The Hazlitt Offensive: Krista Foss

By Hazlitt

Our new, trademark pending, Hazlitt questionnaire.

Krista Foss is a journalist-turned-author who a finalist for the Journey Prize as well as long-listed for CBC’s Canada Writes. Her debut novel is Smoke River, which follows two families on a different side of a crisis through one fateful summer. She lives in Hamilton.

1.What are three words you associate with your first relationship?
Loafers. Freckles. Betrayal.

2. What’s the worst thing you ever did for money?
Wear tasteful pumps and jackets with shoulder pads.

3. What is your least favourite song?
“Barbie Girl” by Aqua.

4. What is your favourite song?
It’s a tie between “Revelator” by Gillian Welch and Radiohead’s “No Surprises” (for nostalgic reasons).

5. What’d you have for breakfast this morning?
Two cappuccinos, some leftover Easter chocolate, a handful of walnuts and kale. (Okay, I only thought about having some kale.)

6. How do you feel about Joni Mitchell?
I admire her songwriting, her cheekbones and her occasional bumptiousness.

7. How did you learn what sex was?
At age 11, I babysat for a British couple who were academics and the hippest people in our neighborhood. Their 5-year-old daughter had an anatomically specific and bluntly diagrammatic book about sex co-mingling with her titles from Dr. Seuss and Shel Silverstein. I put the kid to bed early, opened a package of Fig Newtons, curled up in a bean bag chair with that book, and quickly realized everything I’d been told about sex up to that point was an outrageous lie.

8. Where do you imagine all our lost T-shirts go?
I read somewhere that the widespread wearing of underwear was as important a contributor to the spread of literacy in the West as the Gutenberg printing press.
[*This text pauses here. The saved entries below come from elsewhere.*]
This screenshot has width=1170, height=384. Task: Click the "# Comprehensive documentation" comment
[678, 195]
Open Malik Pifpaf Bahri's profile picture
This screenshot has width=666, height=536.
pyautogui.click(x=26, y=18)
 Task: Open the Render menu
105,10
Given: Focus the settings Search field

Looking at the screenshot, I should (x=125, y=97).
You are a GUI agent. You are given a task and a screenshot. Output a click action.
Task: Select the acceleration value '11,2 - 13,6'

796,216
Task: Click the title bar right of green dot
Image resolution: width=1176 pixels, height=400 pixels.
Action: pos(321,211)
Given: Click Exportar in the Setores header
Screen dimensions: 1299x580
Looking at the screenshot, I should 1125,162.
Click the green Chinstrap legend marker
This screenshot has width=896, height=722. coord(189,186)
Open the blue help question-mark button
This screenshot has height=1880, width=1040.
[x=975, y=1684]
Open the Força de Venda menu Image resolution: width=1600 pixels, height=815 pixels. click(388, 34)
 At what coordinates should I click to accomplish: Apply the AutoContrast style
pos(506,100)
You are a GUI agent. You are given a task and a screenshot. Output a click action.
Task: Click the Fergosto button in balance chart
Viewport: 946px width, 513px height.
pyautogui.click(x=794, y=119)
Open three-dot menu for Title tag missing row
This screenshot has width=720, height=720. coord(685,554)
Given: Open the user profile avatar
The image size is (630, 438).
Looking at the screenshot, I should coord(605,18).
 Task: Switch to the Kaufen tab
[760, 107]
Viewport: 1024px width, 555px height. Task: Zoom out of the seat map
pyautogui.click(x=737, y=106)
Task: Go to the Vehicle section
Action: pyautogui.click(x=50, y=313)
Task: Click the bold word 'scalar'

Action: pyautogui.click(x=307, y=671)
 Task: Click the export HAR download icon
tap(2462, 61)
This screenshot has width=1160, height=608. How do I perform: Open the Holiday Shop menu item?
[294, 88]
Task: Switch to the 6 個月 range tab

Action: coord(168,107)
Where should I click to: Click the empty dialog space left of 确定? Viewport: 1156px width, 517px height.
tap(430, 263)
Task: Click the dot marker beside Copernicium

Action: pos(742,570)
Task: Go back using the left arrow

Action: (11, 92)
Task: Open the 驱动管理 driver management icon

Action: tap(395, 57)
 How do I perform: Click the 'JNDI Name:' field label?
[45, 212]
All those discarded dainties fuelled the rag trade which in turn created a cheap and plentiful source of cellulouse for paper-making. In a better world, I believe our lost T-shirts are in similar service to humanity—silently collected for an underground economy that’s re-purposing them into re-usable shopping totes or wind turbine blades.

9. Who do you consider the funniest person in the world—that we would know?
Those who understand the utter silliness of existence. The Dalai Llama’s giggle is out of control. I’m betting Pope Francis is a total cut-up when he loses the vestments.

10.What’s the worst insult you’ve ever said?
Like a lot of people, I’ve said many things I regret. My ur-insult was committed in Grade 1: I called a girl who lived a few doors away from me “fat.” That was the worst, because I said it for no other reason than to be hurtful. A few years later, I got a paper route and had to deliver to that girl’s house. Her daschund Seppe wouldn’t let me near the lawn without baring its teeth and diving for my ankles. A summer of terror ensued. I wish I could say it cured me of saying mean things. Instead, I developed a fear of daschunds.

11.What’s the worst thing you’ve ever been called?
Truthfully, it’s what doesn’t get said that’s the worst. Verbal slights and angry character dissections can’t match the harshness of a good, old damning silence.

12.What’s a deal breaker for someone you’re in a relationship or in love with?
Dietary orthodoxy. I’m all for healthy habits but extreme rigidity around eating smacks of joylessness to me. My boyfriend is straight edge: a teetoalling vegetarian. But he also has a sweet tooth, a caffeine addiction and a talent for cooking. Plus, he doesn’t mind me crawling into bed with occasional wine breath. So we’re going to be okay.

13.What’s something you do every night before bed?
I look out the old-fashioned dormer window beside my bed. On a good night my last thought will be about the moon, the stars, the curving shadow of the escarpment. On a bad night, I will wonder when I’m going to finally refinish the nearly 100-year-old window frames.